Leggendo la notizia dell’uccisione di Emmanuel Chidi Namdi, avvenuta ieri a Fermo, la prima cosa che salta all’occhio è che l’aggressore era un ultras. Lo indicano da subito nel titolo tutte le testate online, ribadendo il concetto nelle versioni cartacee di stamani. Come se fosse quella la vera discriminante, come se quella qualifica (ultras) fosse sufficiente di per sé a motivare l’orrendo crimine di cui è stato vittima il 36enne richiedente asilo nigeriano.

“Ucciso da un ultras”, titolano oggi in prima l’Avvenire, il Corriere della Sera e Repubblica.

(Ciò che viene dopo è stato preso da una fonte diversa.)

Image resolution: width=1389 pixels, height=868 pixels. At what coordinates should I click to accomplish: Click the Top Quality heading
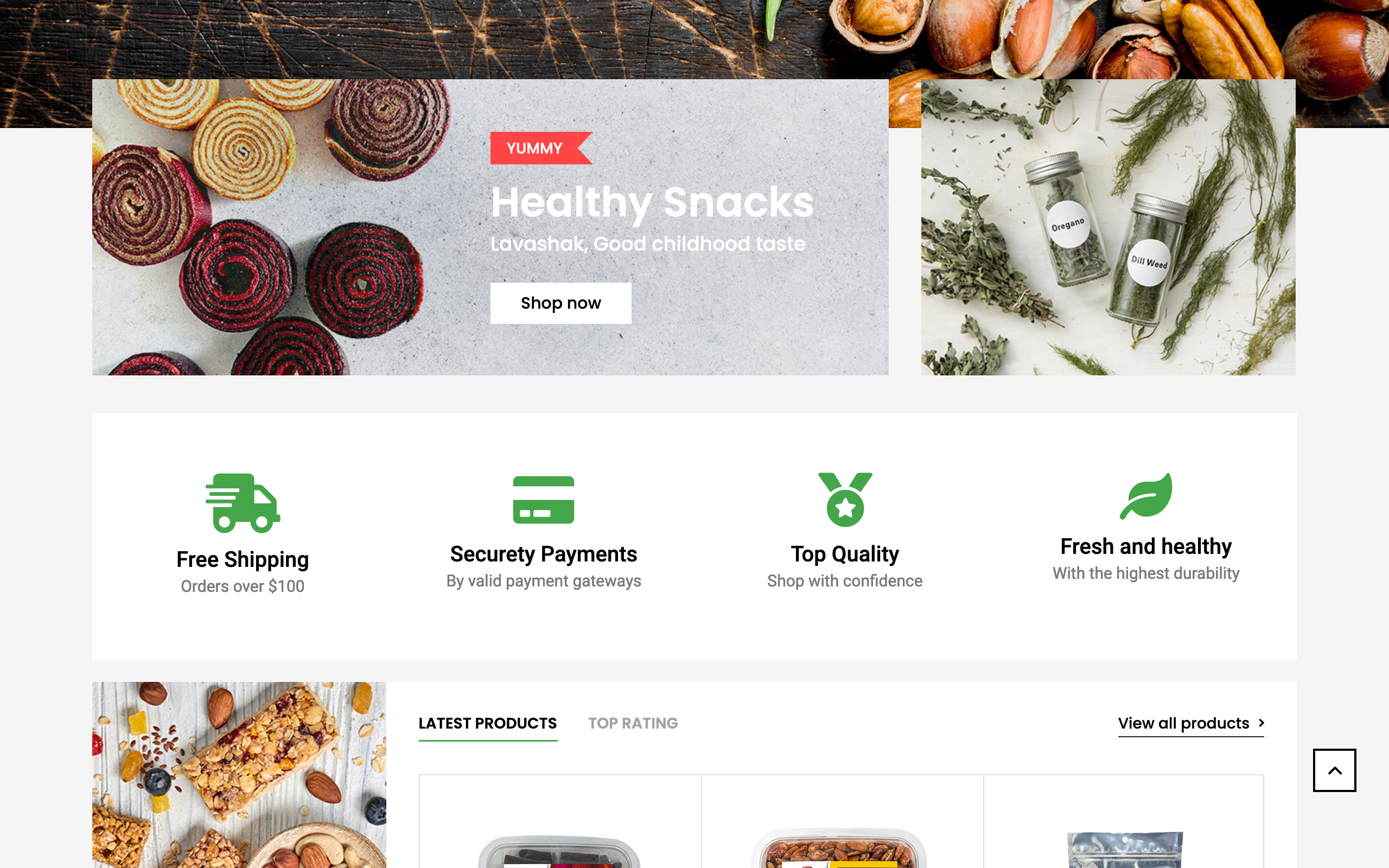[x=845, y=554]
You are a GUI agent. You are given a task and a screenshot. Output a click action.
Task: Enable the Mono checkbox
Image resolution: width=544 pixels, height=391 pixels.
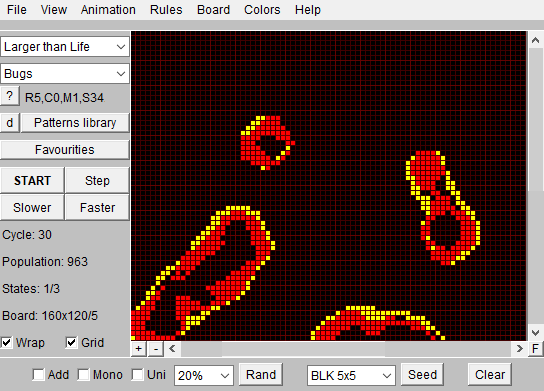84,375
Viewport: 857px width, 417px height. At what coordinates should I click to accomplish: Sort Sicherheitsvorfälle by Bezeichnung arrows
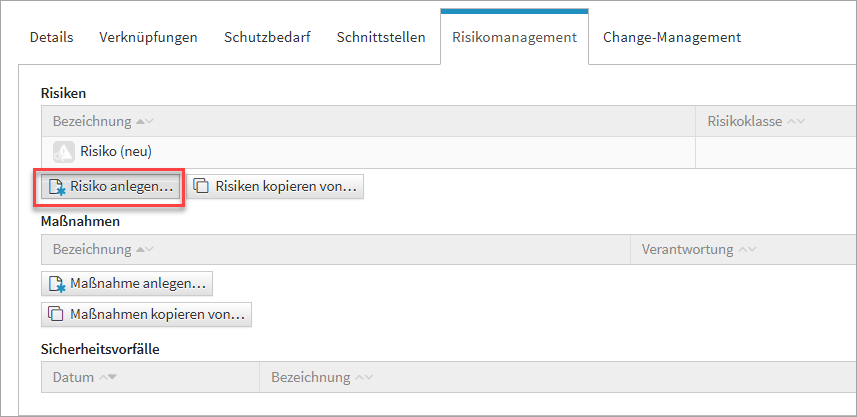coord(364,378)
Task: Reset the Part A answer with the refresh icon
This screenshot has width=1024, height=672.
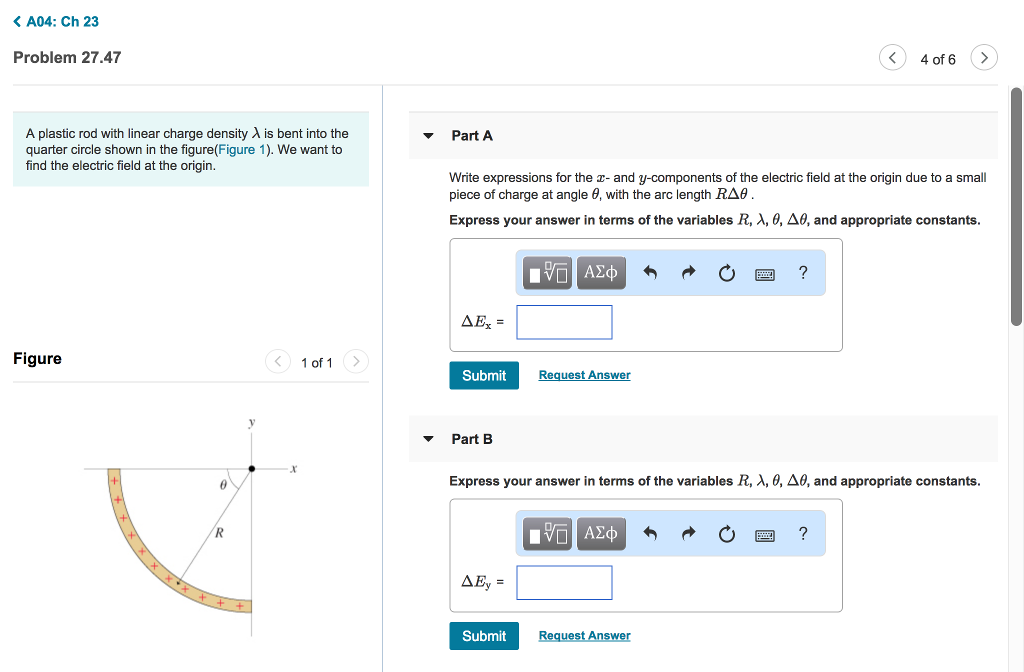Action: (726, 272)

Solo approfondendo la notizia si scopre che gli aggressori (Repubblica, edizione online) erano “noti da tempo alle forze dell’ordine come elementi della destra fascista”.

Altri come il Fatto Quotidiano nell’articolo spiegano che ad aggredire i due nigeriani è stato “un gruppo di estremisti di destra, probabilmente ultras della squadra locale di calcio di Fermo”. Il primo elemento (l’appartenenza all’estremismo di destra) viene data come una certezza, il secondo (l’adesione alla tifoseria organizzata locale) solo come una probabilità. Eppure nel titolo si parla “ultras” e basta.

Alla fine, il collocamento politico dell’assassino, la sua prossimità a quelle formazioni politiche che da sempre indirizzano il malessere sociale contro gli ultimi arrivati (leggi immigrati), eletti oggi a emblema di ogni male è a bersaglio privilegiato del rancore sociale, viene evidentemente ritenuto di poco conto. Sicuramente il fatto di essere fascista è ritenuto meno importante del fatto di fare parte della tifoseria organizzata di una squadra di quarta serie.

Evidentemente, in virtù un processo di rimozione collettivo, si preferisce non chiamare le cose col loro nome, non dire le cose come stanno: a uccidere Emmanuel Chidi Namdi non è stato un ultras, è stato un fascista.

@carlomariamiele

Vorremmo aggiungere a questo articolo, anche il testo di un post su fb che recita così:

Dire che Emanuel è stato assassinato da un ultrà è veramente come dire che la Polonia nel '39 fu invasa da un imbianchino. Scrivere "ultrà" è dire che da noi razzismo e fascismo non esistono, come la mafia, ricordate il motivo ricorrente per decenni ? "La mafia non esiste è una invenzione dei giornali comunisti". In compenso chissà oggi che atti di dolore (ipocriti) quei 81 senatori PD e 3 di SEL che salvarono da incriminazione l'ex ministro (!) Calderoli quando dette al ministro Kyenge dell'orango: dissero che era critica politica, mica razzismo. Più coerenti quotidiani tipo Libero e Il Giornale, loro almeno diffondono a piene mani becero populismo, razzismo e fascismo, e se gli gira distribuiscono pure Hitler tanto per alzare il livello culturale italico. Ah, Andrea Mancini a Fermo lo conoscevano tutti, come fascista e violento, oltre che ultrà,e contradaiolo del locale palio. il Sindaco attuale lo ha difeso come avvocato varie volte per aggressioni, e l'accusa per Mancini è omicidio preterintenzionale, se la può cavare bene. La vedova di Emanuel voleva donare i suoi organi, ma non sarà possibile che i documenti non sono in regola. ( nella foto il sangue di Emanuel, pare sia come il nostro).